Dollar May Extend Gain as Bank Losses Spur Demand for Safety

Sandra Fickweil

04-20-2009

10:57

The article talks about the rise and fall of several currencies in different countries compared to the American dollar.

According to the article, the yen has risen to the highest level in more than two weeks, and the euro has dropped against the dollar on speculation disagreement. Benedikt Germanier who is a strategist in Stamford, Connecticut, at UBS AG said that they favoured the dollar and then the yen and if they did not get a depression scenario, they were in a deep recession.

The highest level of the dollar since March 16 was in the morning in Tokyo to 1,2889. The yen on the other side was at 126.50 per euro, and "Japan’s currency fetched 97.95 per dollar, after rising 1.3 percent".

According to the article, the Swedish krona fell also for a fourth day versus the euro, decreasing 1.9 percent, to the lowest level since March 12.

The UBS recommended its clients to sell the Swedish currency against the dollar, as they predicted a decline.

Concerning bank shares, Bank of America dropped 24 percent the day before the article was issued because rising charge-offs for uncollectible loans overshadowed better-than- estimated earnings; and the Citigroup decreased about 20 percent after Goldman Sachs Group Inc. said that the bank’s credit losses were growing very fast.

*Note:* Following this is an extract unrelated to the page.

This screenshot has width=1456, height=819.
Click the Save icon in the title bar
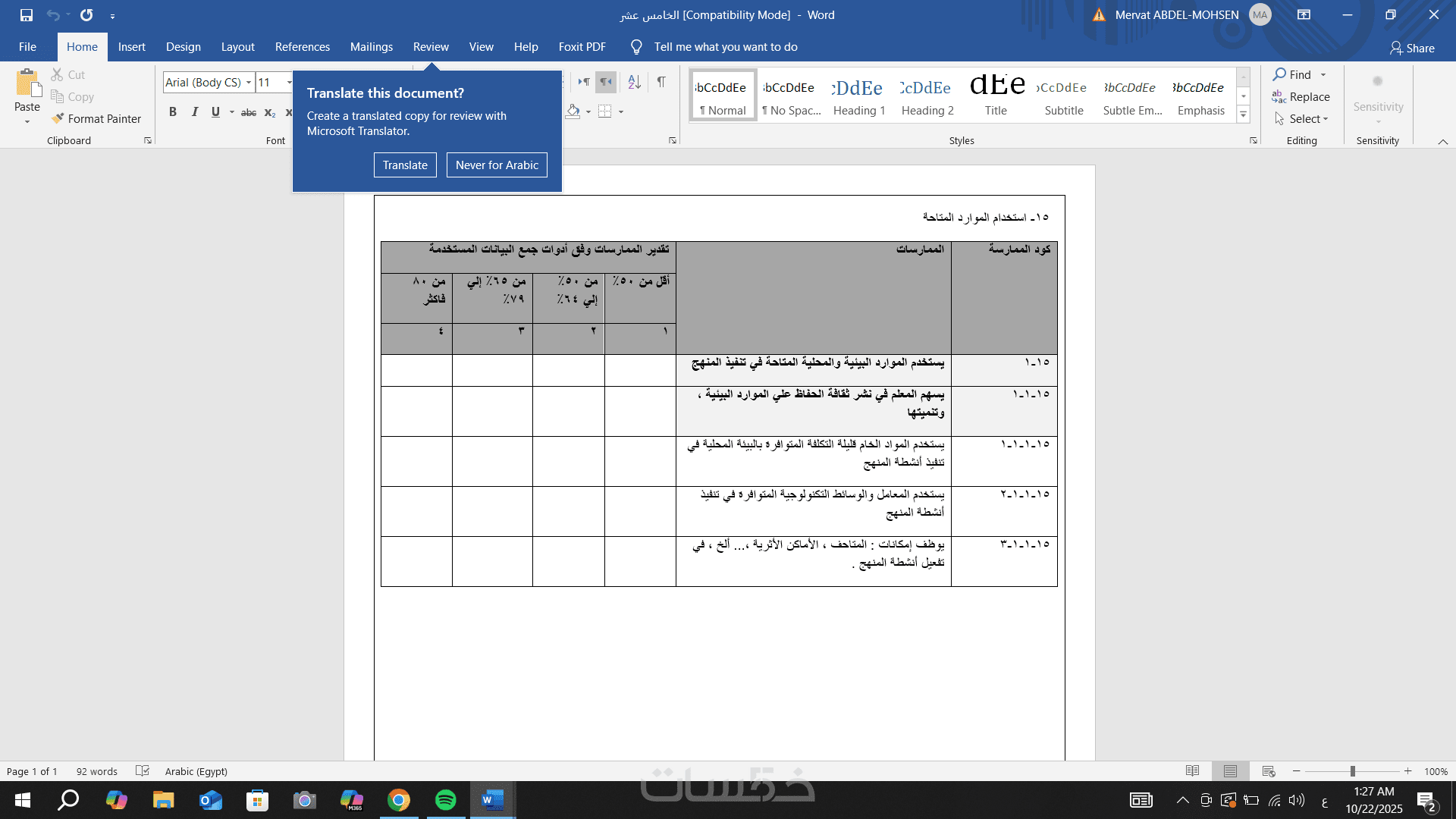coord(27,14)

The euro is still dropping and according to Germany's central bank, the contraction in Germany was declining a lot in the first quarter of 2009. Vassili Serebriakov, a currency strategist said: "You have to love to hate the euro". He also predicts that the euro will decline to $1.20 by the end of the year.

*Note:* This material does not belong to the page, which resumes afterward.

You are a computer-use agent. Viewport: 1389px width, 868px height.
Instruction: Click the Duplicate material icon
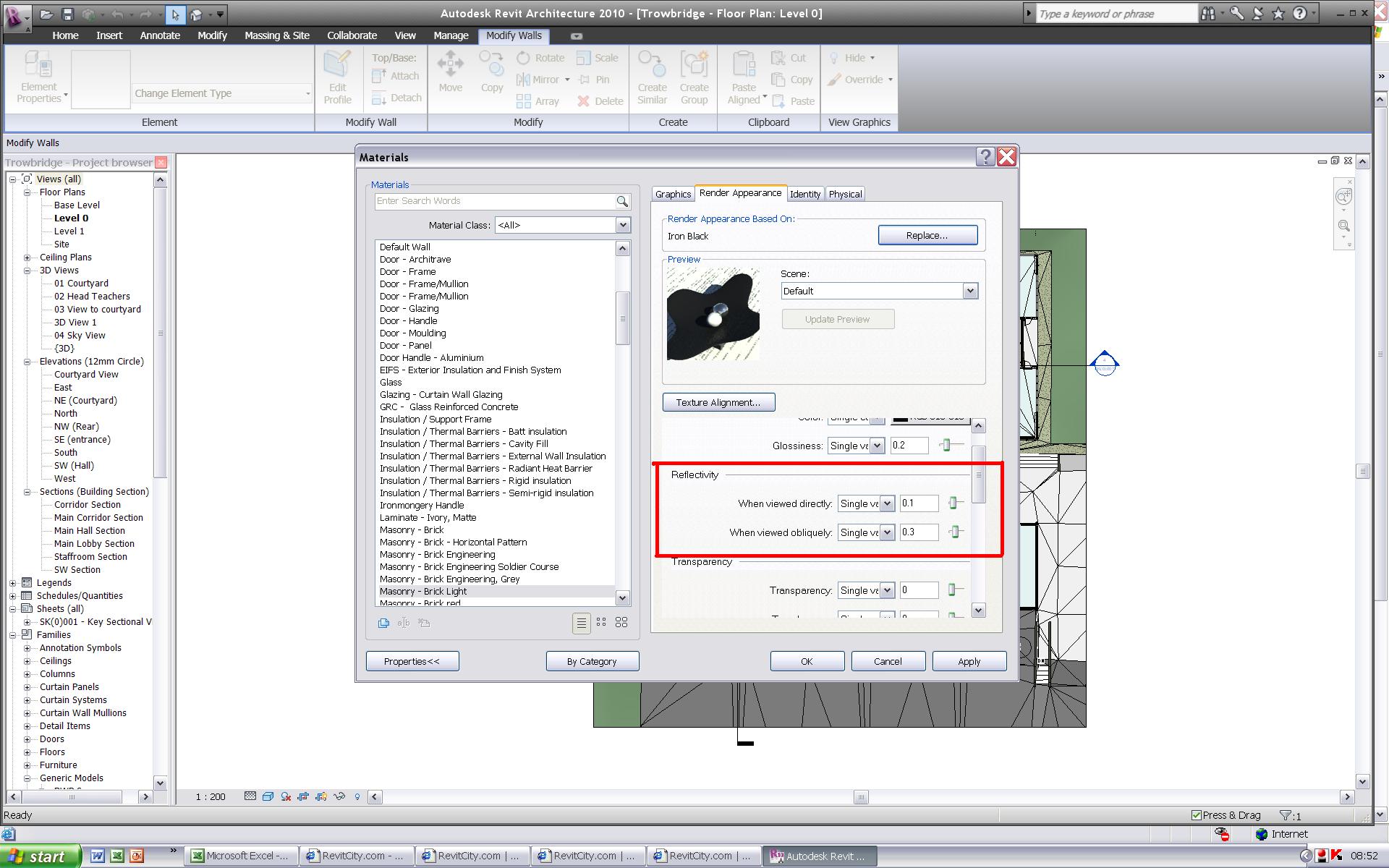tap(383, 623)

Furthermore, not only the euro-dollar pair but also the S&P 500 Index had a correlation of minus 0.37 over the past month. According to Ruskin, investors should sell the euro on "upticks" because the ECB will abandon "monetary orthodoxy" and use unconventional measures to spur growth.

The text talks a lot about the effects of the global downturn and how this can be seen at the different currencies. I think it is very interesting to get an insight of the ups and downs of countries' currencies instead of only looking at the numbers of export, import, or GDP. The article illustrates the effects of the economic difficulties affecting the Japanese yen, the European euro, the American dollar, as well as the Swedish krona. Although the article was quite hard to read—due to the many numbers and figures—it provides a brief overview of the actual situation of the most important currencies worldwide.